I'm trying to scrape email addresses from a page and having some trouble getting the parent element that contains the email '@' symbol. The emails are embedded within different element tags so I'm unable to just pick them out. There's about 50,000 or so pages that I have to go through.
url = 'https://sec.report/Document/0001078782-20-000134/#f10k123119_ex10z22.htm'
Here are some examples (couple are from different pages I have to scrape):
<div style="border-bottom:1px solid #000000">**[email protected]**</div>
<div class="f3c-8"><u**>[email protected]**</u></div>
<p style="margin-bottom:0pt;margin-top:0pt;;text-indent:0pt;;font-family:Arial;font-size:11pt;font-weight:normal;font-style:normal;text-transform:none;font-variant: normal;">Email: **[email protected]**; Phone: 858-320-8244</p>
<td class="f8c-43">E-mail: <u>[email protected]</u></td>
<p class="f7c-4">Email: [email protected]</p>
What I have tried:
- I tried find_all('div') to get the ResultSet of all the divs to get the ones that has '@' symbol in it.

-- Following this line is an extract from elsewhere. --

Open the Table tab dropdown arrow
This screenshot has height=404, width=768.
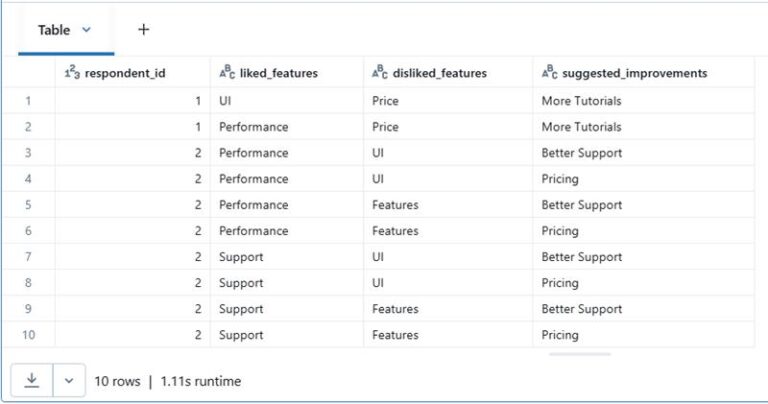(86, 30)

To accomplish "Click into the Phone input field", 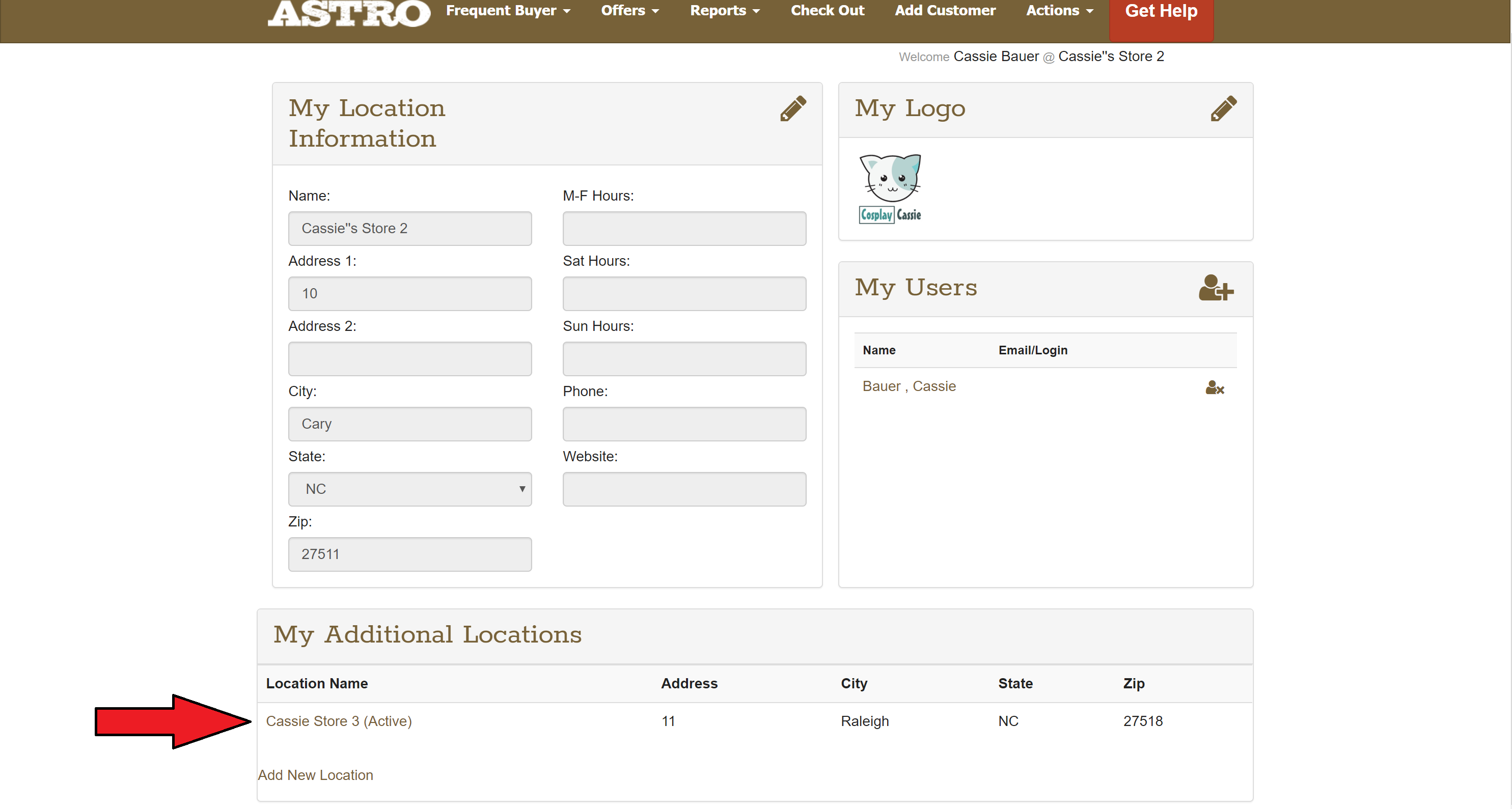I will click(684, 424).
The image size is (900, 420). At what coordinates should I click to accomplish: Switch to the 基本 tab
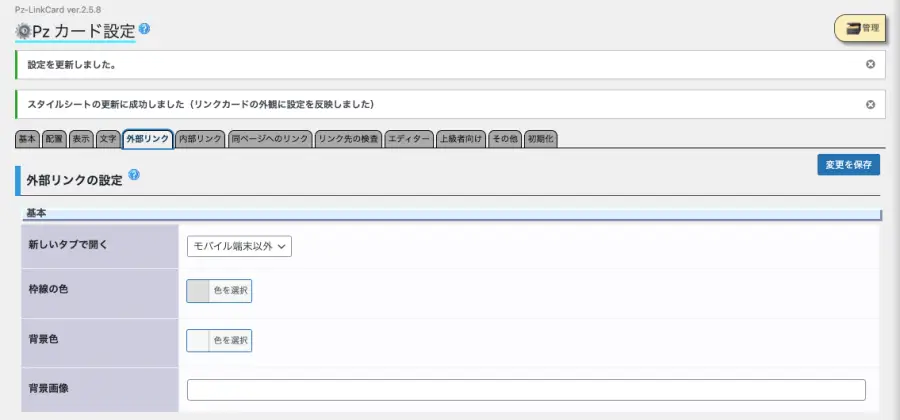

div = page.find_all('div')
for each in div:
if '@' in each.text:
print(each.text)
When I did this, due to the body being in a 'div', it printed the whole page. Fail. Since the emails are embedded within different tags, it seems inefficient for this method
- Using Regular Expression. I tried using regular expression to pick out the emails but it gets bunch of texts that's not usable which I would have to manually split up, replace characters, etc. This just seemed a daunting task to go through all the different scenarios.
import re
emails = re.findall('\S+@\S+', str(page))
for each in emails:
print(each)
Doing this gave me something like this :
hidden;}@media
#000000">[email protected]</div>
#000000">[email protected]
#000000">[email protected]</div>
#000000">[email protected]</div>
#000000">[email protected]</div></p>
#000000">[email protected]</div></p>
[email protected])</div>
#000000">[email protected]</div>.
href="http://@umich.edu">@umich.edu</a></li><li><a
Now I can go in and split some of the texts using .split('<') and then split again, etc. but they're not all same and since I have to scrape 50,000+ pages with 100 entries in each page, there's a lot I have to scrape and take into consideration.
I tried looking on google and stackoverflow but all I can find are solutions where people are looking for the text within a certain element, etc.
What I need is 'How to find the parent element that contains an email' specifically
I don't think I would need to use Selenium for this since the issue would be similar to using Beautifulsoup and the site is not JavaScript rendered other than some of the pages being a pdf, which is whole another issue.
Any insight, help or advice is appreciated. Thanks.